• **What to work on**: Reproduce word for word the records that start with the line containing "The height and width of the screenshot is (624, 1024)." and continue through the line containing "This screenshot has height=900, width=1440.", including both of those lines.

• **Dataset extract**:
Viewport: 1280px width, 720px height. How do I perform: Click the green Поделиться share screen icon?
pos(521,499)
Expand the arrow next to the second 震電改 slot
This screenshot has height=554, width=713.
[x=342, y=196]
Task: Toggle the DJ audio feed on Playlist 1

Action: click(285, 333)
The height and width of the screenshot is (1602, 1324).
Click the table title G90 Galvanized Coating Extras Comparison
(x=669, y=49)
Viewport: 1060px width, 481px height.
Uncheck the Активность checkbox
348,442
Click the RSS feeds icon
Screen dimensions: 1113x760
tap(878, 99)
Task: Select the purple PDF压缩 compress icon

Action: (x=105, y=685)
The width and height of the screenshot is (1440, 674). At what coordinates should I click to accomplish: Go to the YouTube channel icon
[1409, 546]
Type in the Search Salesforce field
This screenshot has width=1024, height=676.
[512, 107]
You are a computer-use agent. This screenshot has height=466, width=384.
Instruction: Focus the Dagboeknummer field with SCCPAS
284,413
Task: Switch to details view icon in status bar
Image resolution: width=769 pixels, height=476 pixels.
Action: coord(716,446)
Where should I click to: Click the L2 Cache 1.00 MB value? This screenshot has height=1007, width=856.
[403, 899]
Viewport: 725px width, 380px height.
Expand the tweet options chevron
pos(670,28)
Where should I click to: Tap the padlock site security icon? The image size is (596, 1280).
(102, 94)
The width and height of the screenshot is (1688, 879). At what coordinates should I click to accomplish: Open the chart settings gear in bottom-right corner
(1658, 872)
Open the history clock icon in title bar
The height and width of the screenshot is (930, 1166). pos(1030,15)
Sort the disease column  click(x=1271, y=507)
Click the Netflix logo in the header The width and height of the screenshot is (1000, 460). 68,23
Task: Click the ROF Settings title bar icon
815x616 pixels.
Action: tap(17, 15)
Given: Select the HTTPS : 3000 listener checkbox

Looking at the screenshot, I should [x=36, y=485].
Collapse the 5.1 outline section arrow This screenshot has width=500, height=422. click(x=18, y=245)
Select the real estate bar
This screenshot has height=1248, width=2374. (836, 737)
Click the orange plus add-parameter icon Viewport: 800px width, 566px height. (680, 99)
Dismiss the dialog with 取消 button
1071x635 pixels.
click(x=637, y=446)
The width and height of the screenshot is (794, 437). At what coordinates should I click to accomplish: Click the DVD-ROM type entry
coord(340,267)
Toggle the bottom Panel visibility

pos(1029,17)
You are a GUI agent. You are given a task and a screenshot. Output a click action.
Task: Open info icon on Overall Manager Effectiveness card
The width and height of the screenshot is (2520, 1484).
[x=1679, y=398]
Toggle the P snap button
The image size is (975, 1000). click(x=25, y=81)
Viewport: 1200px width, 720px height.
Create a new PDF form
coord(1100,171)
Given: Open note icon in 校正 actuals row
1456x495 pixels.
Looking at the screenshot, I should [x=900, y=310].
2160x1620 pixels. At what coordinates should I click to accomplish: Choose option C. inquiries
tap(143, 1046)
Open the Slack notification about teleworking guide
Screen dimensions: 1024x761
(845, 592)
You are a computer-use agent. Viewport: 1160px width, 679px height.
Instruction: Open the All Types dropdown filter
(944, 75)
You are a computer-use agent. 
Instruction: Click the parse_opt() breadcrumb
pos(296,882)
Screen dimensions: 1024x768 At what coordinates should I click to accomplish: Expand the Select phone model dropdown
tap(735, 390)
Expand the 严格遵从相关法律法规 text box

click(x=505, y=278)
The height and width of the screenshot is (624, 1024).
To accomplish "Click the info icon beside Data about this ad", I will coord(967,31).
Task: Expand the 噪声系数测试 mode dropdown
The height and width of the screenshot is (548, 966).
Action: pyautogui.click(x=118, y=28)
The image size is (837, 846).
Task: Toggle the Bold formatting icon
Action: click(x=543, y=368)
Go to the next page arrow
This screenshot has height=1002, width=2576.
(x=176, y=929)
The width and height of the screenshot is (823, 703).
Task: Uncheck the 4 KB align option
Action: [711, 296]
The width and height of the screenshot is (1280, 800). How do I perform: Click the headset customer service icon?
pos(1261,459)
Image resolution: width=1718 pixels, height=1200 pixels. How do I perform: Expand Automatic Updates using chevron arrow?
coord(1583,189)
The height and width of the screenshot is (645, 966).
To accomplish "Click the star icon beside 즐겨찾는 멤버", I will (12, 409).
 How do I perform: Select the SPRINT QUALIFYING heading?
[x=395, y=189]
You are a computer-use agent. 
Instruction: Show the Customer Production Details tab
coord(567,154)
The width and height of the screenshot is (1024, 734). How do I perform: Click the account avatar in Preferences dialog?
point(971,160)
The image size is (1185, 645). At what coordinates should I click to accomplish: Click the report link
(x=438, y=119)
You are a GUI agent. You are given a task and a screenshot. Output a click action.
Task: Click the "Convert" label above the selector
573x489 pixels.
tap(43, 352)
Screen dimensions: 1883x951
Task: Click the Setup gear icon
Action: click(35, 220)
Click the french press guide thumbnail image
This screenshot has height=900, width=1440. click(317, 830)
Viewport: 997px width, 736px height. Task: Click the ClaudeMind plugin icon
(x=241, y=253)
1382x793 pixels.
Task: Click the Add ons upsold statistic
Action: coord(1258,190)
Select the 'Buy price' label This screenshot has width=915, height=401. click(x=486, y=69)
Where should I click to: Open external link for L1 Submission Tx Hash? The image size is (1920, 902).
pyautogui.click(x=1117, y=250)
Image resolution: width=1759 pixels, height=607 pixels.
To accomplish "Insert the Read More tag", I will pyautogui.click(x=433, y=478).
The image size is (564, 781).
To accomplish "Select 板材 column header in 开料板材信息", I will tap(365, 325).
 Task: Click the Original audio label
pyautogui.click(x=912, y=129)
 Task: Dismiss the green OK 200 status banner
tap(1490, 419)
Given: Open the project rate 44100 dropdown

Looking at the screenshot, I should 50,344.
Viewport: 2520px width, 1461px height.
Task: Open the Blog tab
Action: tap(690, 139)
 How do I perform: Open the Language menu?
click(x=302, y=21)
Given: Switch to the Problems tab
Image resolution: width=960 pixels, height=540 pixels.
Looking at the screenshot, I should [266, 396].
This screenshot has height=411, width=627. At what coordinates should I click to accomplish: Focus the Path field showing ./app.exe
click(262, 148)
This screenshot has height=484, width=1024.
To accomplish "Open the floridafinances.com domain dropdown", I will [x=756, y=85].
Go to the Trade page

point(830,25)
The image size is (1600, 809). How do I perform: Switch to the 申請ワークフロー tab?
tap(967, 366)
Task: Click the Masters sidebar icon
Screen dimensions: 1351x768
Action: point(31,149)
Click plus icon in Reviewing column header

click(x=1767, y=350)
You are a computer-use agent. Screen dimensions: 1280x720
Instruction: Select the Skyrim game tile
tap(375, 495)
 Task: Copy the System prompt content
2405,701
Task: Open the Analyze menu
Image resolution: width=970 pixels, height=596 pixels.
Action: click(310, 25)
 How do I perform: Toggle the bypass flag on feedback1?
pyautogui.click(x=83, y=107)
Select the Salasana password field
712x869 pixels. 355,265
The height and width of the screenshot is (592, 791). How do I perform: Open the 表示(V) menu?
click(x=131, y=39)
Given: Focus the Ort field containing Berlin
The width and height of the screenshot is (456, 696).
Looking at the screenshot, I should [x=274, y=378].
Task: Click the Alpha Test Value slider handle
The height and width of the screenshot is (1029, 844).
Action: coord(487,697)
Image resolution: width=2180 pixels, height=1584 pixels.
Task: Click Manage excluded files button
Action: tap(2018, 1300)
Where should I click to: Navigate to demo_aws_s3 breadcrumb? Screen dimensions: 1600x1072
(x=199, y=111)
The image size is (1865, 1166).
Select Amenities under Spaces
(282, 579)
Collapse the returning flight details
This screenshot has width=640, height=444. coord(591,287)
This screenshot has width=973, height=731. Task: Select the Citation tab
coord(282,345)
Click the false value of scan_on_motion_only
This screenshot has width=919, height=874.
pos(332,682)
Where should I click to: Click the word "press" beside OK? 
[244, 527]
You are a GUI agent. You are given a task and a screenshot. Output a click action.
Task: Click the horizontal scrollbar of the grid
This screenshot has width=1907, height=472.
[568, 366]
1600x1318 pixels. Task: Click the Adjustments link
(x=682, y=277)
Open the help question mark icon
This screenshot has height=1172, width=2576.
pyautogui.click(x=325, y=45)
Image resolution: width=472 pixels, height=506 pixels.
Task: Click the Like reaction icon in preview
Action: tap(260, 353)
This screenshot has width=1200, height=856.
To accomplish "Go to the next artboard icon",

• **Answer**:
The height and width of the screenshot is (624, 1024).
To accomplish "Click the info icon beside Data about this ad", I will coord(967,31).
Task: Expand the 噪声系数测试 mode dropdown
The height and width of the screenshot is (548, 966).
Action: pyautogui.click(x=118, y=28)
The image size is (837, 846).
Task: Toggle the Bold formatting icon
Action: click(x=543, y=368)
Go to the next page arrow
This screenshot has height=1002, width=2576.
(x=176, y=929)
The width and height of the screenshot is (823, 703).
Task: Uncheck the 4 KB align option
Action: [711, 296]
The width and height of the screenshot is (1280, 800). How do I perform: Click the headset customer service icon?
pos(1261,459)
Image resolution: width=1718 pixels, height=1200 pixels. How do I perform: Expand Automatic Updates using chevron arrow?
coord(1583,189)
The height and width of the screenshot is (645, 966).
To accomplish "Click the star icon beside 즐겨찾는 멤버", I will (12, 409).
 How do I perform: Select the SPRINT QUALIFYING heading?
[x=395, y=189]
You are a computer-use agent. 
Instruction: Show the Customer Production Details tab
coord(567,154)
The width and height of the screenshot is (1024, 734). How do I perform: Click the account avatar in Preferences dialog?
point(971,160)
The image size is (1185, 645). At what coordinates should I click to accomplish: Click the report link
(x=438, y=119)
You are a GUI agent. You are given a task and a screenshot. Output a click action.
Task: Click the "Convert" label above the selector
573x489 pixels.
tap(43, 352)
Screen dimensions: 1883x951
Task: Click the Setup gear icon
Action: click(35, 220)
Click the french press guide thumbnail image
This screenshot has height=900, width=1440. click(317, 830)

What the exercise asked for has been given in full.